» YOUR GOAL: Copy out, without any change, the lines of the listing that run from the line containing "Given: Click the" through the end of the listing, both included.

(Element and text position data)
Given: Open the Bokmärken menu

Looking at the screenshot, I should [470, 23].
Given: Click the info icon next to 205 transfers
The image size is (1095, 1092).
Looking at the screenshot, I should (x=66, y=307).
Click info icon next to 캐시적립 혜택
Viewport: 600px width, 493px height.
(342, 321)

» EXERCISE RESULT:
Given: Click the info icon next to 205 transfers
The image size is (1095, 1092).
Looking at the screenshot, I should (x=66, y=307).
Click info icon next to 캐시적립 혜택
Viewport: 600px width, 493px height.
(342, 321)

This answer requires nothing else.